** Start DATA PROVIDED **

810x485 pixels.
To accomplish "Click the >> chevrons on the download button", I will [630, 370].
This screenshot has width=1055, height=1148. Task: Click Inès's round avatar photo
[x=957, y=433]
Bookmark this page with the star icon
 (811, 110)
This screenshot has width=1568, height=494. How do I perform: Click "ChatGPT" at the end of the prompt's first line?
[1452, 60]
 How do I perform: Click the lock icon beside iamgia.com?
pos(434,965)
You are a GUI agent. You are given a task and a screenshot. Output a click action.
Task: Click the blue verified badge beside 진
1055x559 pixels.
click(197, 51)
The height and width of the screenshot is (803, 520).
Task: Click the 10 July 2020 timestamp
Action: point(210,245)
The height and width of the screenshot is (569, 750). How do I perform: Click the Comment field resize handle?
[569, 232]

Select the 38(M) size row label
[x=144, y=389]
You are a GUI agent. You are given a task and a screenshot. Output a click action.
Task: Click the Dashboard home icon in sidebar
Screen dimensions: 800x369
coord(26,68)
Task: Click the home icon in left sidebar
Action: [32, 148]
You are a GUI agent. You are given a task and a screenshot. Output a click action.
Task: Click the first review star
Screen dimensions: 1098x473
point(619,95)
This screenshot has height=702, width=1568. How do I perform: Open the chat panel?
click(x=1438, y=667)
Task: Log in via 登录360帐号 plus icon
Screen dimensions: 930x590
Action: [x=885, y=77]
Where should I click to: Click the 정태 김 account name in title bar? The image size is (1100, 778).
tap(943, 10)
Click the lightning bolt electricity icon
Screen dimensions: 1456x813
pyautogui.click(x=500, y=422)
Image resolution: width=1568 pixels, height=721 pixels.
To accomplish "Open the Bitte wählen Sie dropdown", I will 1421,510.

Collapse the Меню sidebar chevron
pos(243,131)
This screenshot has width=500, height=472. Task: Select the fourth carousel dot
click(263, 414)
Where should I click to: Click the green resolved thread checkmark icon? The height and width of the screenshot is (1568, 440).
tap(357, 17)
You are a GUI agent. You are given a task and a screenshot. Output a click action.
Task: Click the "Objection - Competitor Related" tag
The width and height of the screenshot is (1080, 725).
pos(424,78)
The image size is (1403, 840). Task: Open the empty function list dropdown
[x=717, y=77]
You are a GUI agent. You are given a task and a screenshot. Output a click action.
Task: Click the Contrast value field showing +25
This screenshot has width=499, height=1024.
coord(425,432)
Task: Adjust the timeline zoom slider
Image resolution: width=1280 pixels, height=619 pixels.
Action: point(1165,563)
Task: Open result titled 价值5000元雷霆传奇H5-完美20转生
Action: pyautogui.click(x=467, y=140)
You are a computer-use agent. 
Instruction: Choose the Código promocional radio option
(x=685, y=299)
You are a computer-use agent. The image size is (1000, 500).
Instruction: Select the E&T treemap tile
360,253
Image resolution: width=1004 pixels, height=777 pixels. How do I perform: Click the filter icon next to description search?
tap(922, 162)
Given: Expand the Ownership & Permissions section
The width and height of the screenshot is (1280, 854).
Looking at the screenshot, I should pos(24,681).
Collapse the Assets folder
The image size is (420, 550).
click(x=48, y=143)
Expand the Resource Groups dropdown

** End DATA PROVIDED **

» **EXERCISE**
Reproduce each of the rows above verbatim, in their original order.

» **OUTPUT**
810x485 pixels.
To accomplish "Click the >> chevrons on the download button", I will [630, 370].
This screenshot has width=1055, height=1148. Task: Click Inès's round avatar photo
[x=957, y=433]
Bookmark this page with the star icon
 (811, 110)
This screenshot has width=1568, height=494. How do I perform: Click "ChatGPT" at the end of the prompt's first line?
[1452, 60]
 How do I perform: Click the lock icon beside iamgia.com?
pos(434,965)
You are a GUI agent. You are given a task and a screenshot. Output a click action.
Task: Click the blue verified badge beside 진
1055x559 pixels.
click(197, 51)
The height and width of the screenshot is (803, 520).
Task: Click the 10 July 2020 timestamp
Action: point(210,245)
The height and width of the screenshot is (569, 750). How do I perform: Click the Comment field resize handle?
[569, 232]

Select the 38(M) size row label
[x=144, y=389]
You are a GUI agent. You are given a task and a screenshot. Output a click action.
Task: Click the Dashboard home icon in sidebar
Screen dimensions: 800x369
coord(26,68)
Task: Click the home icon in left sidebar
Action: [32, 148]
You are a GUI agent. You are given a task and a screenshot. Output a click action.
Task: Click the first review star
Screen dimensions: 1098x473
point(619,95)
This screenshot has height=702, width=1568. How do I perform: Open the chat panel?
click(x=1438, y=667)
Task: Log in via 登录360帐号 plus icon
Screen dimensions: 930x590
Action: [x=885, y=77]
Where should I click to: Click the 정태 김 account name in title bar? The image size is (1100, 778).
tap(943, 10)
Click the lightning bolt electricity icon
Screen dimensions: 1456x813
pyautogui.click(x=500, y=422)
Image resolution: width=1568 pixels, height=721 pixels.
To accomplish "Open the Bitte wählen Sie dropdown", I will 1421,510.

Collapse the Меню sidebar chevron
pos(243,131)
This screenshot has width=500, height=472. Task: Select the fourth carousel dot
click(263, 414)
Where should I click to: Click the green resolved thread checkmark icon? The height and width of the screenshot is (1568, 440).
tap(357, 17)
You are a GUI agent. You are given a task and a screenshot. Output a click action.
Task: Click the "Objection - Competitor Related" tag
The width and height of the screenshot is (1080, 725).
pos(424,78)
The image size is (1403, 840). Task: Open the empty function list dropdown
[x=717, y=77]
You are a GUI agent. You are given a task and a screenshot. Output a click action.
Task: Click the Contrast value field showing +25
This screenshot has width=499, height=1024.
coord(425,432)
Task: Adjust the timeline zoom slider
Image resolution: width=1280 pixels, height=619 pixels.
Action: point(1165,563)
Task: Open result titled 价值5000元雷霆传奇H5-完美20转生
Action: pyautogui.click(x=467, y=140)
You are a computer-use agent. 
Instruction: Choose the Código promocional radio option
(x=685, y=299)
You are a computer-use agent. The image size is (1000, 500).
Instruction: Select the E&T treemap tile
360,253
Image resolution: width=1004 pixels, height=777 pixels. How do I perform: Click the filter icon next to description search?
tap(922, 162)
Given: Expand the Ownership & Permissions section
The width and height of the screenshot is (1280, 854).
Looking at the screenshot, I should pos(24,681).
Collapse the Assets folder
The image size is (420, 550).
click(x=48, y=143)
Expand the Resource Groups dropdown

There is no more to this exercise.